**WHAT YOU SHOULD DO**
The records below are to be transcribed exactly as they appear.

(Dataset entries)

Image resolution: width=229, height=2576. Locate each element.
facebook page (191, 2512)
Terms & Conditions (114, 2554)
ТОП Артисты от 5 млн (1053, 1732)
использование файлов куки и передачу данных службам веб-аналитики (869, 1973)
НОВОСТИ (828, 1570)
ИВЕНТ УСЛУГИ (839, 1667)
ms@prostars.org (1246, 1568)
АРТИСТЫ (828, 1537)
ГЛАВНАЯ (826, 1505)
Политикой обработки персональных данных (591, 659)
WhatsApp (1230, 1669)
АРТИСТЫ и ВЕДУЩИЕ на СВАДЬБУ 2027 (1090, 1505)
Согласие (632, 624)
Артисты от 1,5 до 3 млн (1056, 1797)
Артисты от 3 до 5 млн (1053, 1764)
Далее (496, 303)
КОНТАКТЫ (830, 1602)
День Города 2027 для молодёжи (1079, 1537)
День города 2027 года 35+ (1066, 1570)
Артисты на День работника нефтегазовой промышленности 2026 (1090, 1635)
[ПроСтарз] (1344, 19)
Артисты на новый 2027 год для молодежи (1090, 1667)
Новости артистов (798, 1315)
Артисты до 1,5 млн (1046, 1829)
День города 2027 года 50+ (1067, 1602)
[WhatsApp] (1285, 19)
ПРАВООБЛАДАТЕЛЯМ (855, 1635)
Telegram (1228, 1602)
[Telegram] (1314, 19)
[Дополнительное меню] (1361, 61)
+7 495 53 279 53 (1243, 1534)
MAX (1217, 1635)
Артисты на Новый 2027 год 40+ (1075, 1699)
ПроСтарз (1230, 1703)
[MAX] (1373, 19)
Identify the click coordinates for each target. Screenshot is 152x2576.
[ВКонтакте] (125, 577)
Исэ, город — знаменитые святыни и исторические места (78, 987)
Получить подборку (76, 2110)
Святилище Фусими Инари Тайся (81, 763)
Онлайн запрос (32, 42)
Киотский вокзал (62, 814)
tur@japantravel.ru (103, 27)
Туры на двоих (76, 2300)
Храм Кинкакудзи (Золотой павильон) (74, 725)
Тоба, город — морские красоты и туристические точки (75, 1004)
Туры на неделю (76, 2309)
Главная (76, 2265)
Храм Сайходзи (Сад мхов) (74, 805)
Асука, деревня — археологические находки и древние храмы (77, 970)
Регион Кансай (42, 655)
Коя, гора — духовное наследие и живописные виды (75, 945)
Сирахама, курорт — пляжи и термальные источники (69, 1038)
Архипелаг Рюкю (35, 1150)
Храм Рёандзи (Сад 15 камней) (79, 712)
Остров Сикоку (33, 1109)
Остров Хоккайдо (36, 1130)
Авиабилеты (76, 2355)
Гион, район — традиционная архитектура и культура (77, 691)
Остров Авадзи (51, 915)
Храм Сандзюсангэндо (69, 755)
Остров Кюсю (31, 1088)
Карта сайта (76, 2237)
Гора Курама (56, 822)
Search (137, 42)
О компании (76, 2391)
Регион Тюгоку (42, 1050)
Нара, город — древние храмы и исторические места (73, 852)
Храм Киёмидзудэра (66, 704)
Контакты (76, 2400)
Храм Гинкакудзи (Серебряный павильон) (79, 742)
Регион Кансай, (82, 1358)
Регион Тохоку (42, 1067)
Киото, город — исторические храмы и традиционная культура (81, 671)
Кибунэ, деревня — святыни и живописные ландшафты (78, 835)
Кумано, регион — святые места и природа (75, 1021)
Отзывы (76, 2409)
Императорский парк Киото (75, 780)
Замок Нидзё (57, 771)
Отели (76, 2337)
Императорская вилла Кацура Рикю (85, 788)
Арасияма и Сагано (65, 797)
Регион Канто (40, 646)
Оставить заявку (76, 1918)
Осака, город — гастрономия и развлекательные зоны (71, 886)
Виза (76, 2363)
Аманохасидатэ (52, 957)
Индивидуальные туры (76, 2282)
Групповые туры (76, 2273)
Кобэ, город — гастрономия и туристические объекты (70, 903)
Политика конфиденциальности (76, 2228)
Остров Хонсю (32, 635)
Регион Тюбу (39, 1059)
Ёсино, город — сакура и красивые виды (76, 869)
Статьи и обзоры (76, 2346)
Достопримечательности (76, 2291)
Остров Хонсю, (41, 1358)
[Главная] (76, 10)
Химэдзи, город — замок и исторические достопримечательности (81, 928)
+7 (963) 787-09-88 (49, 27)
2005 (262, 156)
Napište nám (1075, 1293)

**YOUR SOLUTION**
Image resolution: width=229, height=2576. Locate each element.
facebook page (191, 2512)
Terms & Conditions (114, 2554)
ТОП Артисты от 5 млн (1053, 1732)
использование файлов куки и передачу данных службам веб-аналитики (869, 1973)
НОВОСТИ (828, 1570)
ИВЕНТ УСЛУГИ (839, 1667)
ms@prostars.org (1246, 1568)
АРТИСТЫ (828, 1537)
ГЛАВНАЯ (826, 1505)
Политикой обработки персональных данных (591, 659)
WhatsApp (1230, 1669)
АРТИСТЫ и ВЕДУЩИЕ на СВАДЬБУ 2027 (1090, 1505)
Согласие (632, 624)
Артисты от 1,5 до 3 млн (1056, 1797)
Артисты от 3 до 5 млн (1053, 1764)
Далее (496, 303)
КОНТАКТЫ (830, 1602)
День Города 2027 для молодёжи (1079, 1537)
День города 2027 года 35+ (1066, 1570)
Артисты на День работника нефтегазовой промышленности 2026 (1090, 1635)
[ПроСтарз] (1344, 19)
Артисты на новый 2027 год для молодежи (1090, 1667)
Новости артистов (798, 1315)
Артисты до 1,5 млн (1046, 1829)
День города 2027 года 50+ (1067, 1602)
[WhatsApp] (1285, 19)
ПРАВООБЛАДАТЕЛЯМ (855, 1635)
Telegram (1228, 1602)
[Telegram] (1314, 19)
[Дополнительное меню] (1361, 61)
+7 495 53 279 53 (1243, 1534)
MAX (1217, 1635)
Артисты на Новый 2027 год 40+ (1075, 1699)
ПроСтарз (1230, 1703)
[MAX] (1373, 19)
Identify the click coordinates for each target. Screenshot is 152x2576.
[ВКонтакте] (125, 577)
Исэ, город — знаменитые святыни и исторические места (78, 987)
Получить подборку (76, 2110)
Святилище Фусими Инари Тайся (81, 763)
Онлайн запрос (32, 42)
Киотский вокзал (62, 814)
tur@japantravel.ru (103, 27)
Туры на двоих (76, 2300)
Храм Кинкакудзи (Золотой павильон) (74, 725)
Тоба, город — морские красоты и туристические точки (75, 1004)
Туры на неделю (76, 2309)
Главная (76, 2265)
Храм Сайходзи (Сад мхов) (74, 805)
Асука, деревня — археологические находки и древние храмы (77, 970)
Регион Кансай (42, 655)
Коя, гора — духовное наследие и живописные виды (75, 945)
Сирахама, курорт — пляжи и термальные источники (69, 1038)
Архипелаг Рюкю (35, 1150)
Храм Рёандзи (Сад 15 камней) (79, 712)
Остров Сикоку (33, 1109)
Остров Хоккайдо (36, 1130)
Авиабилеты (76, 2355)
Гион, район — традиционная архитектура и культура (77, 691)
Остров Авадзи (51, 915)
Храм Сандзюсангэндо (69, 755)
Остров Кюсю (31, 1088)
Карта сайта (76, 2237)
Гора Курама (56, 822)
Search (137, 42)
О компании (76, 2391)
Регион Тюгоку (42, 1050)
Нара, город — древние храмы и исторические места (73, 852)
Храм Киёмидзудэра (66, 704)
Контакты (76, 2400)
Храм Гинкакудзи (Серебряный павильон) (79, 742)
Регион Кансай, (82, 1358)
Регион Тохоку (42, 1067)
Киото, город — исторические храмы и традиционная культура (81, 671)
Кибунэ, деревня — святыни и живописные ландшафты (78, 835)
Кумано, регион — святые места и природа (75, 1021)
Отзывы (76, 2409)
Императорский парк Киото (75, 780)
Замок Нидзё (57, 771)
Отели (76, 2337)
Императорская вилла Кацура Рикю (85, 788)
Арасияма и Сагано (65, 797)
Регион Канто (40, 646)
Оставить заявку (76, 1918)
Осака, город — гастрономия и развлекательные зоны (71, 886)
Виза (76, 2363)
Аманохасидатэ (52, 957)
Индивидуальные туры (76, 2282)
Групповые туры (76, 2273)
Кобэ, город — гастрономия и туристические объекты (70, 903)
Политика конфиденциальности (76, 2228)
Остров Хонсю (32, 635)
Регион Тюбу (39, 1059)
Ёсино, город — сакура и красивые виды (76, 869)
Статьи и обзоры (76, 2346)
Достопримечательности (76, 2291)
Остров Хонсю, (41, 1358)
[Главная] (76, 10)
Химэдзи, город — замок и исторические достопримечательности (81, 928)
+7 (963) 787-09-88 (49, 27)
2005 (262, 156)
Napište nám (1075, 1293)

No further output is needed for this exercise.